-- What you will do --
The result should be the line with "Given: Hide the BarrelBack object in outliner" followed by every remaining line of the entries, each reproduced exactly, with nothing else.

-- Given data --
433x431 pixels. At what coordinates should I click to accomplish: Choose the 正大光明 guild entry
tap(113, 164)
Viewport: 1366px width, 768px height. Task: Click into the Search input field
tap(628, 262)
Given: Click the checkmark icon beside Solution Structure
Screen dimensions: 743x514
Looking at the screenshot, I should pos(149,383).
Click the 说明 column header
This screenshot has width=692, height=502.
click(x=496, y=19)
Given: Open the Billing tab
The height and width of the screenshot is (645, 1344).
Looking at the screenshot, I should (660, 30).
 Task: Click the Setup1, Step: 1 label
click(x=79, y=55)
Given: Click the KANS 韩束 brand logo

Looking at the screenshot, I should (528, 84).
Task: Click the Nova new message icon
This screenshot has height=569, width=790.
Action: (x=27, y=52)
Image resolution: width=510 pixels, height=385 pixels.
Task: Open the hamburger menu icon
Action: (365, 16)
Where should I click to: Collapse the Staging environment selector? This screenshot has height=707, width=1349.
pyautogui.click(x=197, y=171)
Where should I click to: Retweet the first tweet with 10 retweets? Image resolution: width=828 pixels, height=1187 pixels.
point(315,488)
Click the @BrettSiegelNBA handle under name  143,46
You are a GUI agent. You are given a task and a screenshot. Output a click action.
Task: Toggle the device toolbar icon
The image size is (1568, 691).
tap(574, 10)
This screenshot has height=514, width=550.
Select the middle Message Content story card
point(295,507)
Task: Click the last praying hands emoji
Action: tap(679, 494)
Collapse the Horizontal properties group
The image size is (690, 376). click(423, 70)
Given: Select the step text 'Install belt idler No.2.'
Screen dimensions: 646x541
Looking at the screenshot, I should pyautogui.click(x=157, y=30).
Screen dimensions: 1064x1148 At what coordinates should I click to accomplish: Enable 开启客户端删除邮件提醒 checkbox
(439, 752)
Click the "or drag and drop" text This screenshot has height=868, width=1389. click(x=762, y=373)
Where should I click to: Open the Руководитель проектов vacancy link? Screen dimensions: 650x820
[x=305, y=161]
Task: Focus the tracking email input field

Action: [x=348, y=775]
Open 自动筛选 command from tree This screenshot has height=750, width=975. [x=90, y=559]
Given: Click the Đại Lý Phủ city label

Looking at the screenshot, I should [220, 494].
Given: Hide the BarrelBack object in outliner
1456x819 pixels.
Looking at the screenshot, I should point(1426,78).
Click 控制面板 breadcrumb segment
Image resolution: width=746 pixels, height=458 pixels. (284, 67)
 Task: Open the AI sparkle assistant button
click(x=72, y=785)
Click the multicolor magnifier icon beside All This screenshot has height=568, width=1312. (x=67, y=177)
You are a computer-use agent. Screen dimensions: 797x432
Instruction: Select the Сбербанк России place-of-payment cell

-- Answer area --
Given: Hide the BarrelBack object in outliner
1456x819 pixels.
Looking at the screenshot, I should point(1426,78).
Click 控制面板 breadcrumb segment
Image resolution: width=746 pixels, height=458 pixels. (284, 67)
 Task: Open the AI sparkle assistant button
click(x=72, y=785)
Click the multicolor magnifier icon beside All This screenshot has height=568, width=1312. (x=67, y=177)
You are a computer-use agent. Screen dimensions: 797x432
Instruction: Select the Сбербанк России place-of-payment cell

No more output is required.